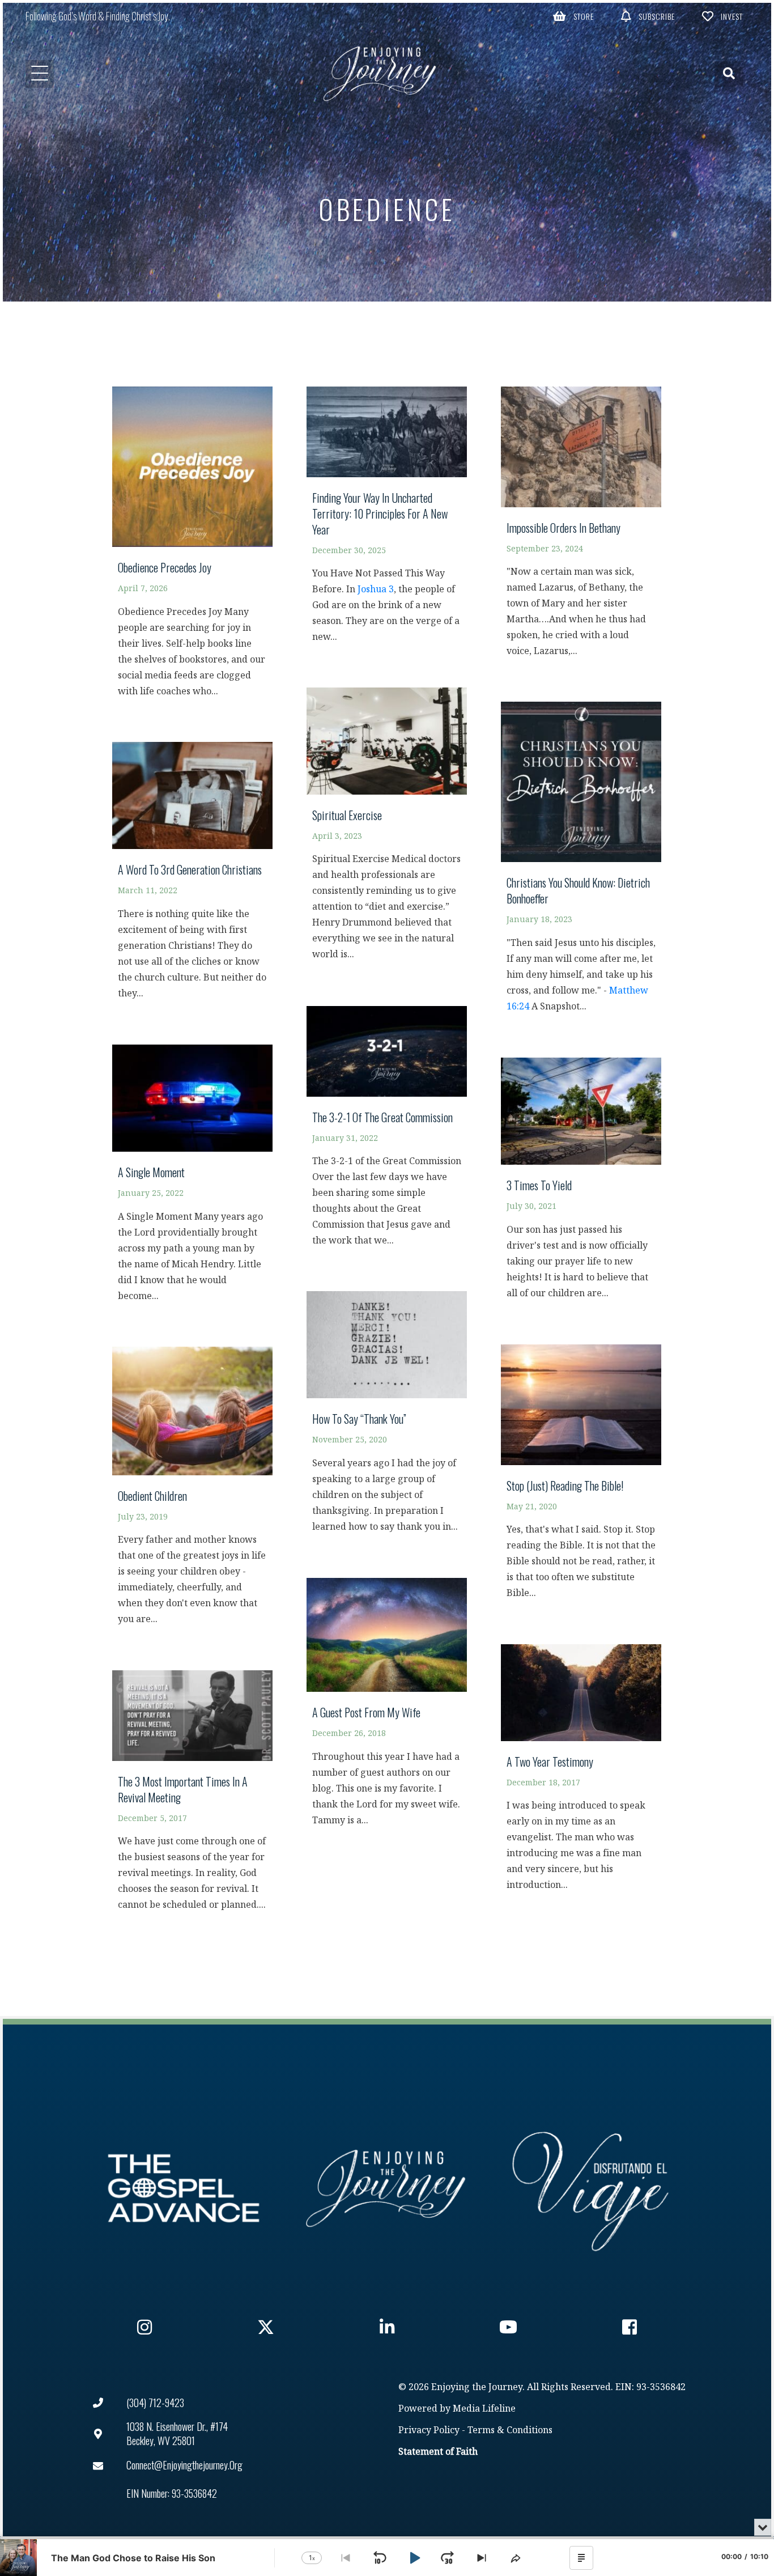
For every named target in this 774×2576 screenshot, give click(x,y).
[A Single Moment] (192, 1178)
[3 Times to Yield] (581, 1183)
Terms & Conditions (509, 2430)
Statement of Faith (438, 2452)
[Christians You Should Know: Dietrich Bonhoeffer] (581, 862)
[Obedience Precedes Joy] (192, 547)
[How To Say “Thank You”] (386, 1417)
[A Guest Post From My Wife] (386, 1707)
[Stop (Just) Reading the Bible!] (581, 1477)
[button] (573, 16)
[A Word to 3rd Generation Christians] (192, 876)
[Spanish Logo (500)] (590, 2188)
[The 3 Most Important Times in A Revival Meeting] (192, 1796)
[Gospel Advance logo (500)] (183, 2188)
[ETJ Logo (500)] (387, 2188)
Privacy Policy (429, 2430)
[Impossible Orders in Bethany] (581, 527)
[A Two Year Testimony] (581, 1773)
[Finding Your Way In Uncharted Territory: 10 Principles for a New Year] (386, 520)
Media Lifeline (484, 2409)
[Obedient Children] (192, 1491)
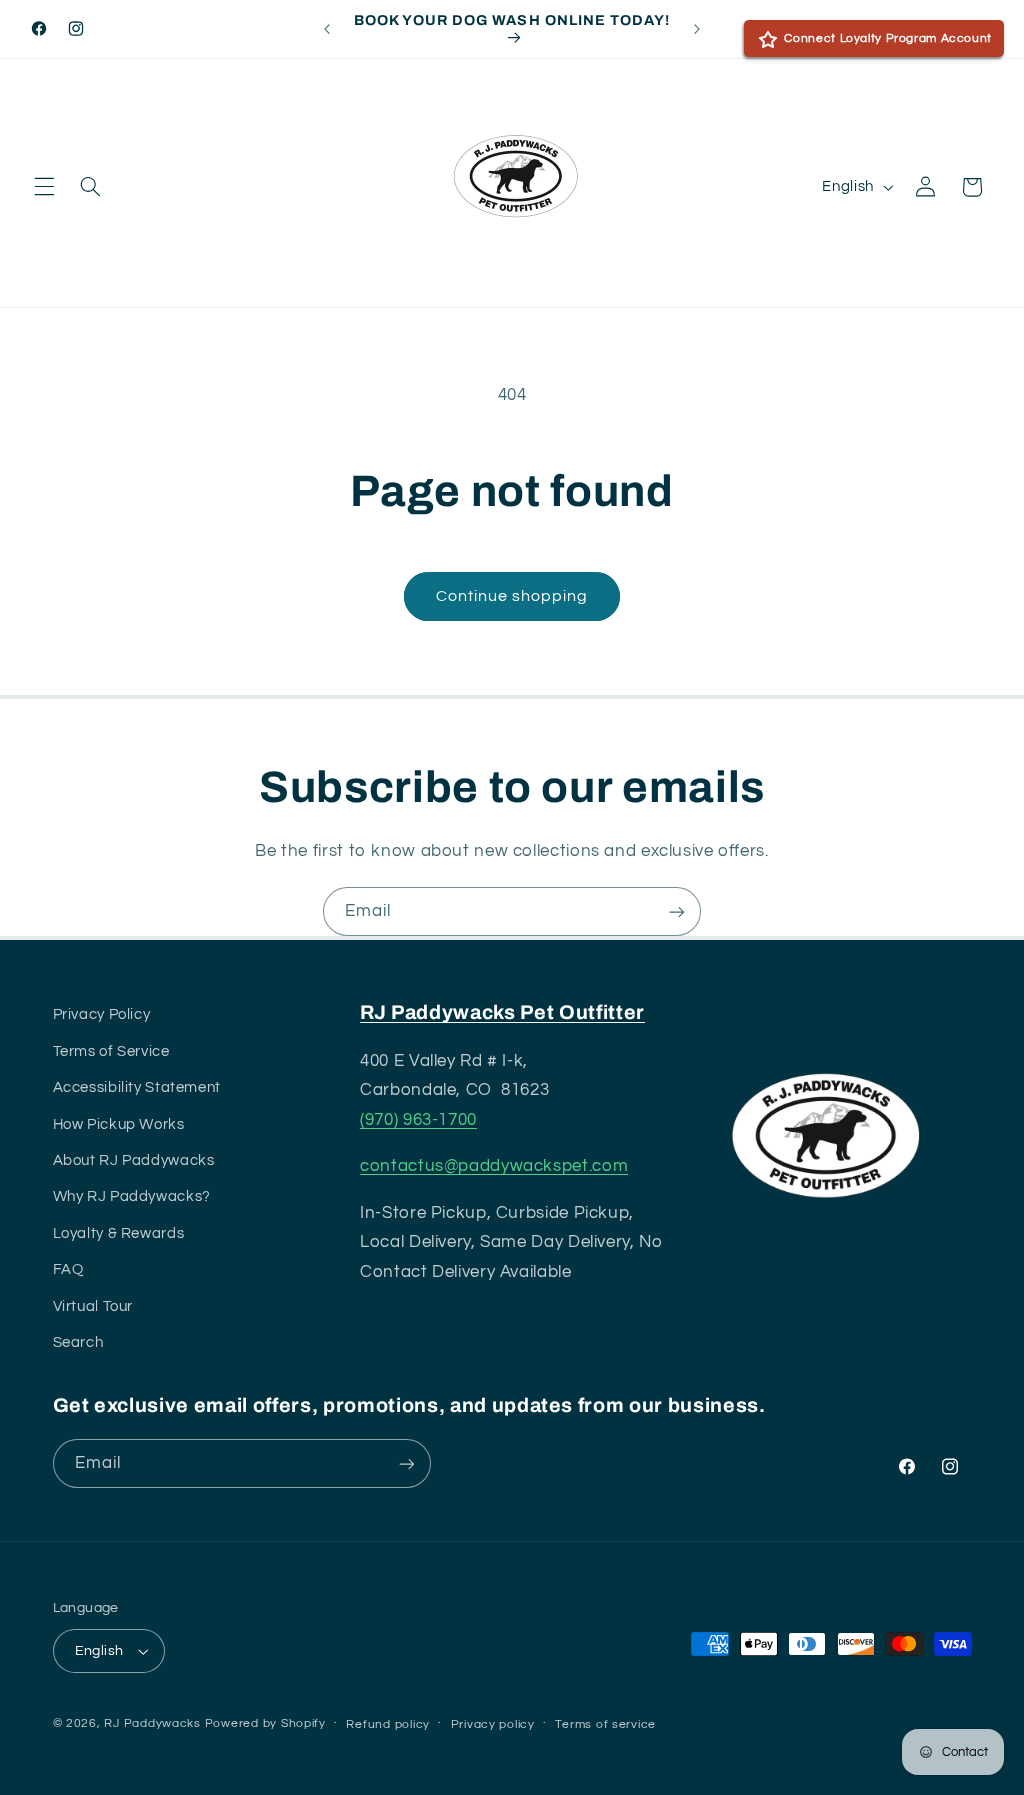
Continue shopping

========================================================================

- _Action item_: Restating the data word for word is the task, and pictures are to be omitted.

- _Answer_:
For every named target in this 774×2576 screenshot, give click(x,y).
[A Single Moment] (192, 1178)
[3 Times to Yield] (581, 1183)
Terms & Conditions (509, 2430)
Statement of Faith (438, 2452)
[Christians You Should Know: Dietrich Bonhoeffer] (581, 862)
[Obedience Precedes Joy] (192, 547)
[How To Say “Thank You”] (386, 1417)
[A Guest Post From My Wife] (386, 1707)
[Stop (Just) Reading the Bible!] (581, 1477)
[button] (573, 16)
[A Word to 3rd Generation Christians] (192, 876)
[Spanish Logo (500)] (590, 2188)
[The 3 Most Important Times in A Revival Meeting] (192, 1796)
[Gospel Advance logo (500)] (183, 2188)
[ETJ Logo (500)] (387, 2188)
Privacy Policy (429, 2430)
[Impossible Orders in Bethany] (581, 527)
[A Two Year Testimony] (581, 1773)
[Finding Your Way In Uncharted Territory: 10 Principles for a New Year] (386, 520)
Media Lifeline (484, 2409)
[Obedient Children] (192, 1491)
Continue shopping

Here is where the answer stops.